Natural and synthetic compounds targeting ferroptosis in esophageal squamous cell carcinoma: Research progress and application potential.

Esophageal Squamous Cell Carcinoma (ESCC) is a prevalent malignant tumor of the human digestive system, characterized by high incidence and mortality rates. Most patients are diagnosed at advanced stages, marked by metastasis and drug resistance, significantly limit the efficacy of conventional therapies. Ferroptosis, an iron-dependent form of regulated cell death driven by dysregulated iron metabolism, lipid peroxidation, and compromised antioxidant defense system, has shown great potential in inhibiting the biological activity of cancer cells and improving prognosis. Thus, inducing ferroptosis could become a promising approach for cancer treatment. Bioactive small-molecule compounds, both natural and synthetic, offer unique advantages in the treatment of ESCC due to their distinct properties and potential efficacy.

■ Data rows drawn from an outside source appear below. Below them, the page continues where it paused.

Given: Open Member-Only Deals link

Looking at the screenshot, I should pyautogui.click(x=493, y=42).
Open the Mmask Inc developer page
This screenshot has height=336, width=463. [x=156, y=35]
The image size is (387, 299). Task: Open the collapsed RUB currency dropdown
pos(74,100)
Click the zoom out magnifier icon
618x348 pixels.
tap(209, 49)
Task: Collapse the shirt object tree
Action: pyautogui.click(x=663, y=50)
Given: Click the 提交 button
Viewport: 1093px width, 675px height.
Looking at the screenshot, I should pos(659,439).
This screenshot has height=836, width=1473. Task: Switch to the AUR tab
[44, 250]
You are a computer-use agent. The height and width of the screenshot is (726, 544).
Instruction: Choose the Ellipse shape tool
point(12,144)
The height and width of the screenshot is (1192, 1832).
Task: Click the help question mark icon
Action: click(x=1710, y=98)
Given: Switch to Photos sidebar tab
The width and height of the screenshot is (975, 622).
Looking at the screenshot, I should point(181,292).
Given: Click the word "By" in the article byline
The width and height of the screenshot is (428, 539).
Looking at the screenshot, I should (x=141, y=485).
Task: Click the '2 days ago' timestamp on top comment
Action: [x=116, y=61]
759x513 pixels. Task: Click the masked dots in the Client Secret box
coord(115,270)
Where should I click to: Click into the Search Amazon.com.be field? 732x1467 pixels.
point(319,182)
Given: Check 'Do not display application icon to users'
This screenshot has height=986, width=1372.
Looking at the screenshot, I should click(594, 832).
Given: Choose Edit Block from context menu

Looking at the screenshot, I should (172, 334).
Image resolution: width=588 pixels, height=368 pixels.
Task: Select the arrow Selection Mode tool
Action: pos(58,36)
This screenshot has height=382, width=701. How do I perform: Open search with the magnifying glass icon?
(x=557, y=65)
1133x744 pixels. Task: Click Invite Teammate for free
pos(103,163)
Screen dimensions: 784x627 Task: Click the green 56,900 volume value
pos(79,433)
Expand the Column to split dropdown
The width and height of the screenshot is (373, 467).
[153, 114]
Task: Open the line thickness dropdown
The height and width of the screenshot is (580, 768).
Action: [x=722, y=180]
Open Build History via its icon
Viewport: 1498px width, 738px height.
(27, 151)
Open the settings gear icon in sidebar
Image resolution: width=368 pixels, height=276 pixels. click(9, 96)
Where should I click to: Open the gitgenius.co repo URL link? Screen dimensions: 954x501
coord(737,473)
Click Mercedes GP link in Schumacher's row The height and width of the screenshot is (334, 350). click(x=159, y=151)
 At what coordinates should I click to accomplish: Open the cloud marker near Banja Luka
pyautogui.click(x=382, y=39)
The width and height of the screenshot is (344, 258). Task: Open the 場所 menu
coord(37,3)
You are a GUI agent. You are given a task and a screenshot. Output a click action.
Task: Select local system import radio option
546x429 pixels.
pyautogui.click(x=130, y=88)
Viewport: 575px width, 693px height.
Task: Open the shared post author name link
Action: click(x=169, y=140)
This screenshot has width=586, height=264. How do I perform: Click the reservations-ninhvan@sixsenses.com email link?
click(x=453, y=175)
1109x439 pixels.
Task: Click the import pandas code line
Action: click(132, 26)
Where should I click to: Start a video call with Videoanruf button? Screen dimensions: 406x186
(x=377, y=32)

Modulating tumor cells survival via ferroptosis-whether through natural or synthetic agents-represents a crucial direction for precision ESCC therapy. In this review, we systematically outline the core mechanisms of ferroptosis and the roles of ferroptosis in ESCC. We also summarize a range of natural and synthetic compounds that target ferroptosis in ESCC cells, discussing their mechanisms of action and therapeutic potential. This review demonstrates that targeting ferroptosis with natural and synthetic compounds could be effective for ESCC treatments, and highlights a promising therapeutic avenue that could be utilized to prevent ESCC. This review article aims to shed light on developing novel therapeutic regimens by pharmacological induction of ferroptosis to treat ESCC efficiently in the future.